Las aves poseen el don de detener mi tiempo. Además de vestir tanta belleza, tienen un imán que me ata a ellas, por sobre todo, me gustaría expresar un momento del día, cuando cruzo el camino de mi oficina hacia el patio.
Entre palabras de inicio de jornada y la apertura informática que me guiará a realizar los mapas que fundamentan mi trabajo, existe siempre una interrupción necesaria, un mapeo diferente, una interpretación visual de curvas que no son precisamente de nivel, de textura y relieves que son distintas a la superficie terrestre, sino más bien se extienden hacia su antítesis.
Incluso Bareiro Saguier me invitó a empezar el día con palabras sublimes: El canto de un pájaro trajo el anuncio de la luz, otros le hicieron eco y el bosque de trinos fue creciendo... Escuchando su canto me pregunto si querrían llamarme, pidiendo un poco de atención, mientras ellas se deleitan entre las flores del lapacho rosado que se extiende desde el suelo tan inmensamente en la vertical.

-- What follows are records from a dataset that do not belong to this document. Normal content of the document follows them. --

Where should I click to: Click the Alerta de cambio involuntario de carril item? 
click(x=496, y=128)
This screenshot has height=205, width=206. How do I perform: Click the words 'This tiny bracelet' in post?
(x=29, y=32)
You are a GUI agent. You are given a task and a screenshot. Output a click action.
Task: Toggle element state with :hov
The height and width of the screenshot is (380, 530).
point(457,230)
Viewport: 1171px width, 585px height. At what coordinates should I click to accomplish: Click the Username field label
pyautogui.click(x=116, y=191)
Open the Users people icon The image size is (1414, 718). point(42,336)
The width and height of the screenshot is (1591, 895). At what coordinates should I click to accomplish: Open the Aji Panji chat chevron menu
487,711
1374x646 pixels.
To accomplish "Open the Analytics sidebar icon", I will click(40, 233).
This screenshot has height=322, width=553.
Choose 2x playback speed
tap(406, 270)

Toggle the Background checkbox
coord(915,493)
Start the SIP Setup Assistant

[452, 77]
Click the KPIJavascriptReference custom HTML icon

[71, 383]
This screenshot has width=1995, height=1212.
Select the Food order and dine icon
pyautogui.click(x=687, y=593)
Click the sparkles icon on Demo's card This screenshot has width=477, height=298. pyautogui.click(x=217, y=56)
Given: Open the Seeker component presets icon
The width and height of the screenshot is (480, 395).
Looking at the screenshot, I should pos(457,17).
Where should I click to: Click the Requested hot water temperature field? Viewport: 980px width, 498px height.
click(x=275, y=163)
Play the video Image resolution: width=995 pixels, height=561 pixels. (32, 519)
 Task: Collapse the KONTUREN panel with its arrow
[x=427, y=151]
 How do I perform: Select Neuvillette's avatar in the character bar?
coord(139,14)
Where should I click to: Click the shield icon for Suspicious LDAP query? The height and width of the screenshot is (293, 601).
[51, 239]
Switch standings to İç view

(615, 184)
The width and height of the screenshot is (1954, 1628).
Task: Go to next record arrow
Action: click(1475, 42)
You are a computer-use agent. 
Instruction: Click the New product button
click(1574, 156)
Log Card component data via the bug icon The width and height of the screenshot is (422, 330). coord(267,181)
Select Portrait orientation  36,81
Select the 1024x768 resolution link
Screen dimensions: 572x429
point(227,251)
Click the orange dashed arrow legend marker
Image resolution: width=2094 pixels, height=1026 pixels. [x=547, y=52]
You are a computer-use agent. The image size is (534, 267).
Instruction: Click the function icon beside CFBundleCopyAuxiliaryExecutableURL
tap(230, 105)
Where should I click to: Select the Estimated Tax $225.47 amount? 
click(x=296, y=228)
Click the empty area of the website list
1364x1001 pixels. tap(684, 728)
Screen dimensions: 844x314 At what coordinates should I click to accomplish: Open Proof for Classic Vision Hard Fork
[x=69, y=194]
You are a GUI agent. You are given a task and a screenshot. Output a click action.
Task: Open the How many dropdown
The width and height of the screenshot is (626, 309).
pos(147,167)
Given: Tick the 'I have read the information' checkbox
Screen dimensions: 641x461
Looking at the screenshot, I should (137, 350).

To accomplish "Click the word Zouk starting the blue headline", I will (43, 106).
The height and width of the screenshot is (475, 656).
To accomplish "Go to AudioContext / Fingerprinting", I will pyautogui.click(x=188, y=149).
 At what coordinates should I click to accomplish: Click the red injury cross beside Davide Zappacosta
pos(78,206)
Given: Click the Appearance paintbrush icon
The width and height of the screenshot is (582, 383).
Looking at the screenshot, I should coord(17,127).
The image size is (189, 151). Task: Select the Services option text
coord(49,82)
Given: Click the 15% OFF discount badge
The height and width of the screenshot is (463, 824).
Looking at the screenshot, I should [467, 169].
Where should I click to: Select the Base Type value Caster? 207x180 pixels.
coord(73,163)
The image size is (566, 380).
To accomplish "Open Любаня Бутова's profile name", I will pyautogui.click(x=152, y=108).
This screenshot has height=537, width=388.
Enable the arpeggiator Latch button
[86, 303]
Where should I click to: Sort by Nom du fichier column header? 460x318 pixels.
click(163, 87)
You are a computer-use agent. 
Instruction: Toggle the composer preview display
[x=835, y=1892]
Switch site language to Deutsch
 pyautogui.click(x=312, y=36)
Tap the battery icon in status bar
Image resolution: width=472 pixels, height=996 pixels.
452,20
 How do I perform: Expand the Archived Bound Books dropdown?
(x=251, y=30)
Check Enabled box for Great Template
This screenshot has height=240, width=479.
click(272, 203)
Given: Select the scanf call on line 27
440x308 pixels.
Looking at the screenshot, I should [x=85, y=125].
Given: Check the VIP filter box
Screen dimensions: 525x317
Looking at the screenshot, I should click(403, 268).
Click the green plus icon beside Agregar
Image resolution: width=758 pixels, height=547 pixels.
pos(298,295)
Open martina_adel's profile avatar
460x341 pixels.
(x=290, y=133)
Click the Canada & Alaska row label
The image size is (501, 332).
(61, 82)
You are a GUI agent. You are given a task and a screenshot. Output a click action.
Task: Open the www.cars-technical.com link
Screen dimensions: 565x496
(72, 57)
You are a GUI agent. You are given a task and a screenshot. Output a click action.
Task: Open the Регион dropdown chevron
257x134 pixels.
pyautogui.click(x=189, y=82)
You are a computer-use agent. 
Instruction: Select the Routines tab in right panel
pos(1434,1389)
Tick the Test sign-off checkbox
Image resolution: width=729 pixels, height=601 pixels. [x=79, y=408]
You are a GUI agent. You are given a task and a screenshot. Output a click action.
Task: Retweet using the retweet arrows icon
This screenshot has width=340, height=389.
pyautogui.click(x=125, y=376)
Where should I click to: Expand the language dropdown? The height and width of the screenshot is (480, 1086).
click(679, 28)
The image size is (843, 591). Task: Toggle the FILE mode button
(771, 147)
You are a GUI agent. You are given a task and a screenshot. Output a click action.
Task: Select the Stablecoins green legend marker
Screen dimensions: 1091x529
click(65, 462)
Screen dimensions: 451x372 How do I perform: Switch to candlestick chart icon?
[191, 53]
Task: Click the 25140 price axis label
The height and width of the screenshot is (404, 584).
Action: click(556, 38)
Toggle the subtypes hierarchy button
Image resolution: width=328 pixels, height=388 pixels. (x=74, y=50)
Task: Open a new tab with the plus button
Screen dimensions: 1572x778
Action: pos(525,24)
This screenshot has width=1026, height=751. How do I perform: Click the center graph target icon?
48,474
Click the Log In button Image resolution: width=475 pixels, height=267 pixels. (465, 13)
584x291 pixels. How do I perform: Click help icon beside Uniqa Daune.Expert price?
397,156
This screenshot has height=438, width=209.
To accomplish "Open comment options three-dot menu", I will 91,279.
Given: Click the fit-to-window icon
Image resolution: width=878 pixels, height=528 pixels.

Las flores son el festín de picaflores que embriagados de néctar cantan sin cesar en una melodía dulce y sinfónica. Su canto me recuerda a la más sublime nota registrada jamás, cada uno con un tono característico, con silencios y notas agudas, formando una partitura sin fin.
Y los colores se mezclan más allá de los sentidos, todos bien tonalizados, una combinación mística que los distingue, poniendo un toque de singularidad a cada individuo.
Esta mágica interrupción es necesaria en mi día a día, me recuerda cuan vulnerable puedo ser ante estas criaturas que me cantan cuan importantes son en mi vida, especialmente unos instantes, salvándome un momentito y rescatándome de las garras tan temidas de la rutina.